A few days ago some guy I've never seen before walked into my home and left with a TV set from my bedroom, yesterday a bunch of people left with my coffee table and slowly the entire house is leaving in other peoples cars, on their heads in some cases and this is all very odd.
Having decided to change pretty much the entire way we live, and having done a (very) few things to tip the decision over from the space where we dream of things to the space where we see them, a new experience is emerging.
I'm aware of a bunch of perspectives. For example, one is quiet, still and things move around me at an acceptable and manageable pace. Another is like constantly being hurled into what I can only describe as a rapidly emerging present. Almost like being swept along in a large and fast flowing river, imagine a stick or other floating thing nearby bobbing along more or less at the same pace, and with almost no effort you could reach it or alter what its doing.
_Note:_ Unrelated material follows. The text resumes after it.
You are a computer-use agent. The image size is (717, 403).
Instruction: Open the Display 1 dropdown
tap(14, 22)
Then looking up and seeing the river banks flying past, I struggle to understand how it was so still a moment earlier when it so obviously is not.
At one moment knowing I have a TV in the bedroom and then inviting some stranger into the sanctuary to remove it. Having something of a regular job and then stopping it, living 3 and a half decades on a blob of soil called Africa and then not anymore.
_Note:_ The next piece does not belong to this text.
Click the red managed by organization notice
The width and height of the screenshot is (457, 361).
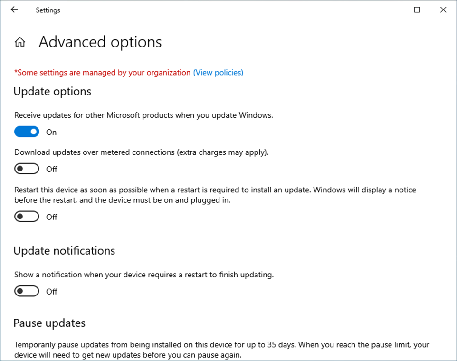coord(102,73)
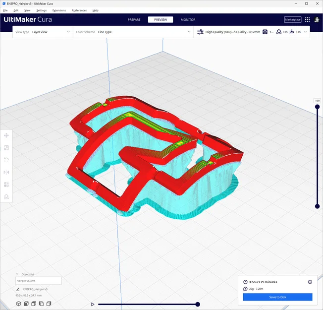
Task: Click the Hairpin v5.3mf name field
Action: tap(39, 281)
If time were a bus, I would say I've disembarked, and there (from an additional perspective) I can see myself and a stick zooming past in a big ol' river. Its not so much that time has been flying in the chaos of the past few months, but, in a way it has left the play altogether.
Monday, November 13, 2006
Friday, November 03, 2006
The Chaos of Now
All at once, we seem to be undertaking everything that has been listed as the most stessfull things to do in life (except getting divorced) - resigned from our jobs; selling all our worldly posessions; renovating our house; relandscaping the garden (including chopping down 21 trees); trying to find tenants; and moving countries to a destination that has been relatively undecided.
And every evening when we sit outside with the sun setting while sipping a beer, we try to soak up our garden and the beauty that surrounds us, making sure that it seeps into every fibre and we remind ourselves that although there is a lot that we are giving up, that our biggest and most rut-defying adventure is about to start.